Wow. This is fantastic. I can't believe how long those antlers are! I remember learning about the Sami when the Olympics were held in that area. I would love to go there!

JTravel said...

Hi NoPotCooking, Their antlers are serious business. But I don't know why I never knew about the Sami before. What an education, and a fun way to learn, to boot.

Susan Johnston said...

Wow - looks like something straight out of a Christmas movie. How fun!

JTravel said...

Hi Susan, The entire Lapland trip felt like I stepped into a magical wonderland.

kerry dexter said...

A musician I know -- a composer from Denmark-- has done work with Sami musicians.

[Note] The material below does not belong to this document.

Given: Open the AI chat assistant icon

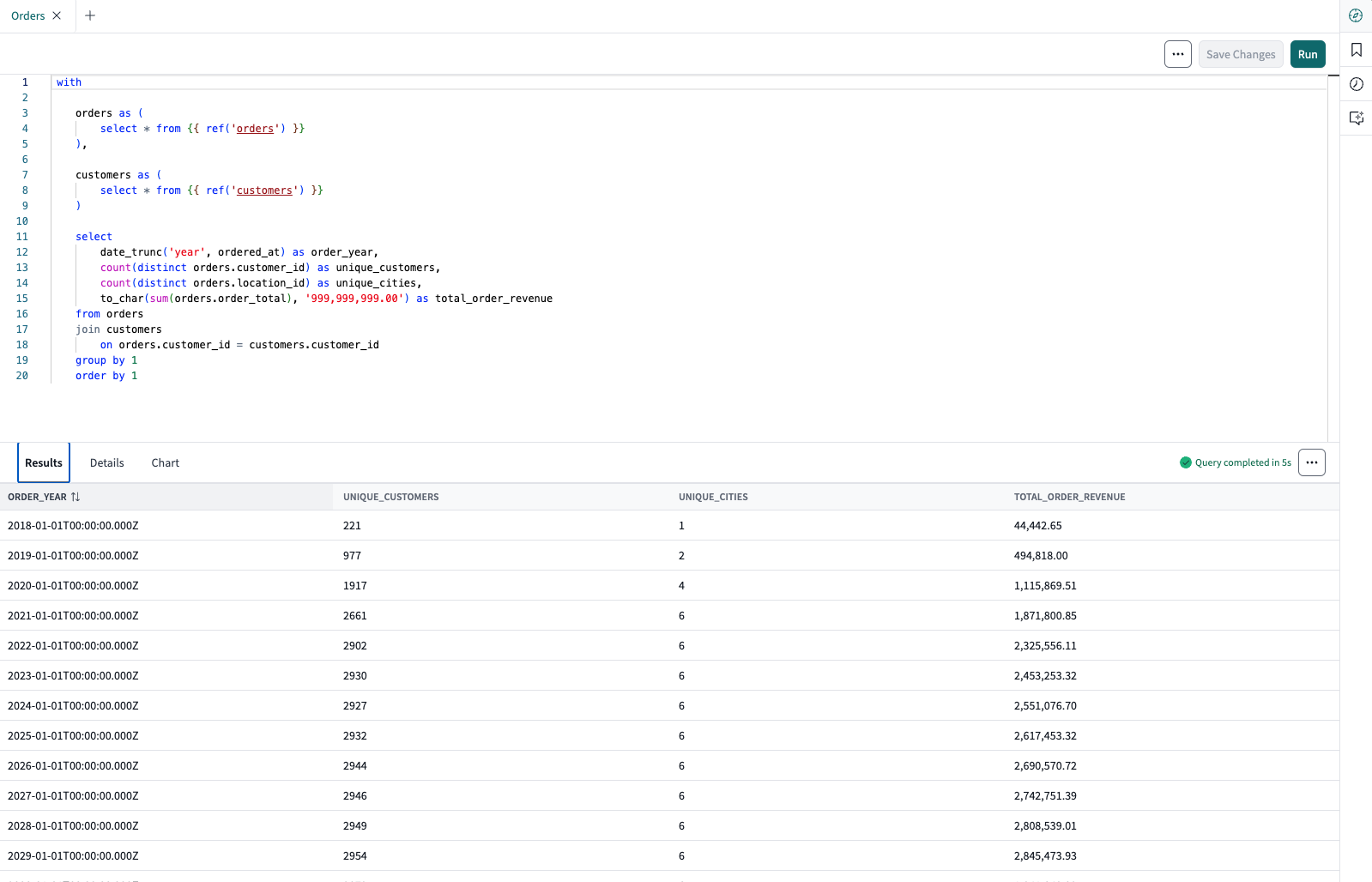Looking at the screenshot, I should (1356, 118).
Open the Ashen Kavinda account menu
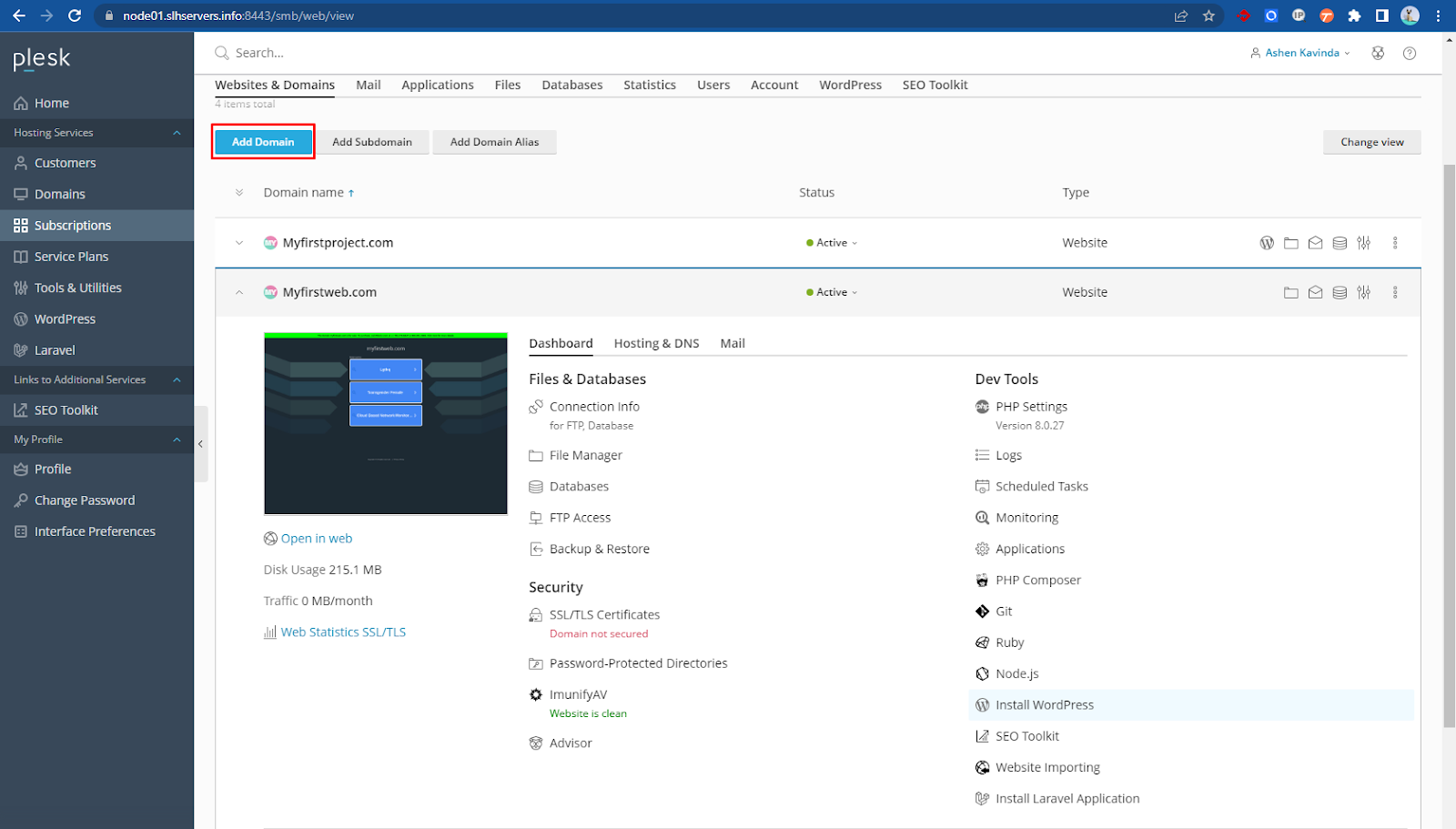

Good to hear about your expereiences traveling there.

JTravel said...

Hi Kerry, That's very cool. I'd like to hear more Sami music.

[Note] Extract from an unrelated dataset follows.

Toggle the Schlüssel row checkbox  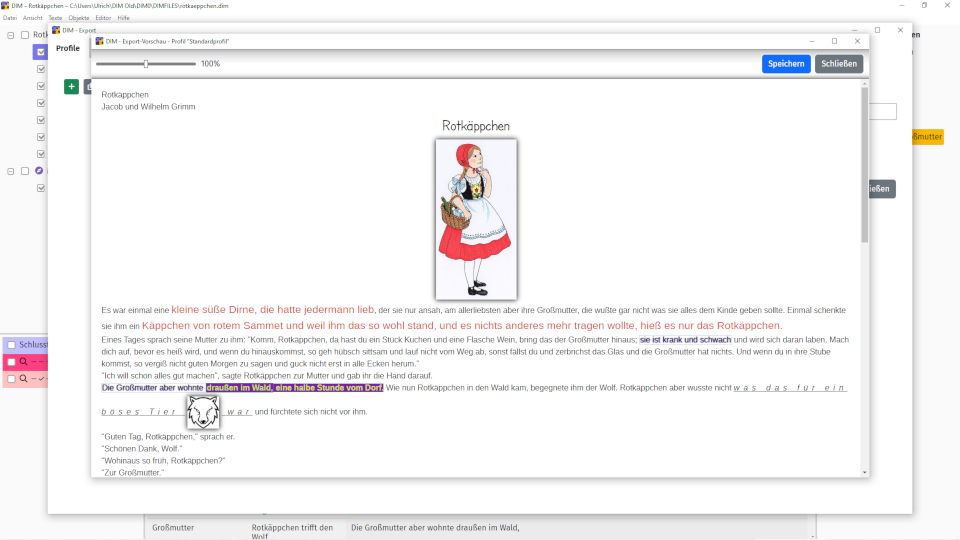11,345
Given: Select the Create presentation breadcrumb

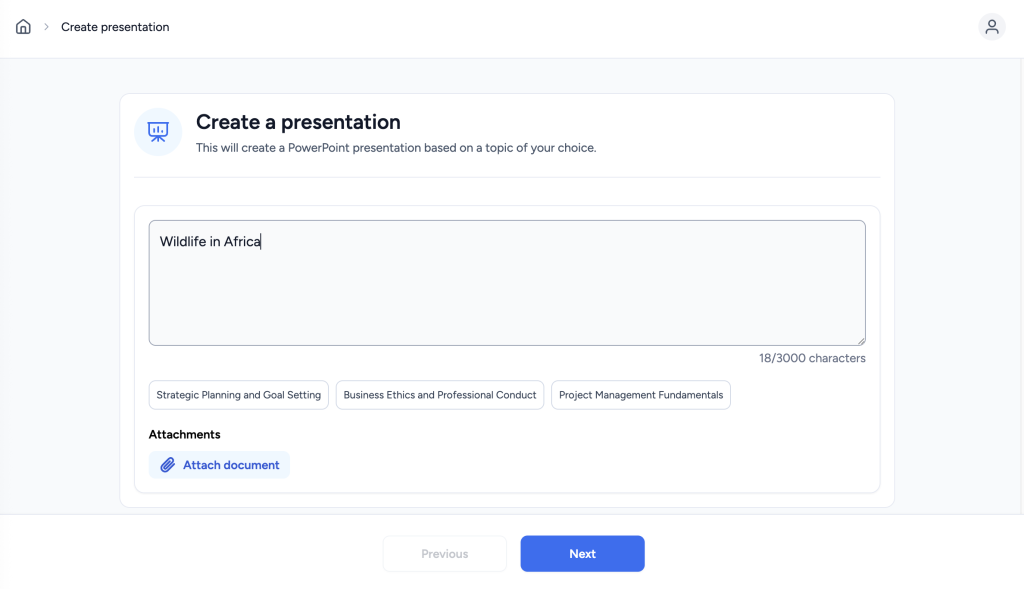Looking at the screenshot, I should [115, 27].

Roxanne @ Champion of My Heart said...

Christmas in April? Well, any time of year, I'd be excited to see reindeer. There is a lady that lives up the canyon from us who has some that she uses in educational programs and such.

Casey@Good. Food. Stories. said...

The reindeer look so gentle - I'm sure that's not always the case, but it's impressive that they've been trained to pull the sleds and have so much human contact. What great photos!

JTravel said...

Hi Roxanne, I adore reindeer. And it's especially nice to have such a great venue to provide loads of learning experiences for children and adults alike. That's great that your neighbor uses reindeer for educational purposes. I find that there are so many things that most people don't know or misunderstand about reindeer.

JTravel said...

Hi Casey, I think it's interesting how 30% of the reindeer won't learn how to pull the sled. He thinks they could learn but they seem to choose not to. As to gentleness, I never heard of a reindeer charging the way moose do. But who knows?

merr said...

Such beautiful creatures. I had no idea they shed their antlers - and in seeing your photos really can see how absolutely HUGE they are (both the reindeer and their antlers!).

JTravel said...

Hi merr, I had no idea that the female had antlers. There were plenty of "who knew" experiences here. Hope to return some time for more reindeer adventures, especially an overnight sled trip.

Jennifer Margulis said...

What wonderful photographs! What an amazing opportunity. This was fun to read about. I too love reindeer (don't we all since Rudolph wasn't allowed to play?)

Jane Boursaw said...

This is so cool! A few years ago, a local reindeer farm brought their reindeer to our neighborhood and we were able to take a picture with them. It ended up being our Christmas card that year. Love reindeer.

JTravel said...

Hi Jennifer, Glad you enjoyed my reindeer photos and the post too. This is such a great place for kids and the kid in all of us too.

JTravel said...

Hi Jane, How cute that you had reindeer in your neighborhood. And what a unique Christmas card that must've been.

MyKidsEatSquid said...

To think they get that big just eating lichen. I've seen reindeer at Christmas festivals but to see them in their real habitat would be so cool.

JTravel said...

Hi MyKidsEatSquid, I found it curious as well that during the winter they live on lichens. An unusual food for so large a creature. But it seems they can find lichen easily in the snow.

Steve said...

So cool! I must admit... I have always wanted to visit this area of finland and see the reindeer. I saw a program on tv once and always wanted to go back! Very cool

JTravel said...

Hi Steve, Glad Lapland has been on your radar. I've had it on my list for years.

Donna Hull said...

I've always wanted to visit Lapland. It's interesting that reindeer subsist on lichens. Enjoyed your photo story of an experience that many will never have.

JTravel said...

Hi Donna, I know, I was surprised that reindeer ate nothing but lichens in the winter. Who knew? Thanks so much for your comments and I'm glad you enjoyed viewing my images.

canvas art said...

I'd love to go and meet the reindeer, would be an amazing experience.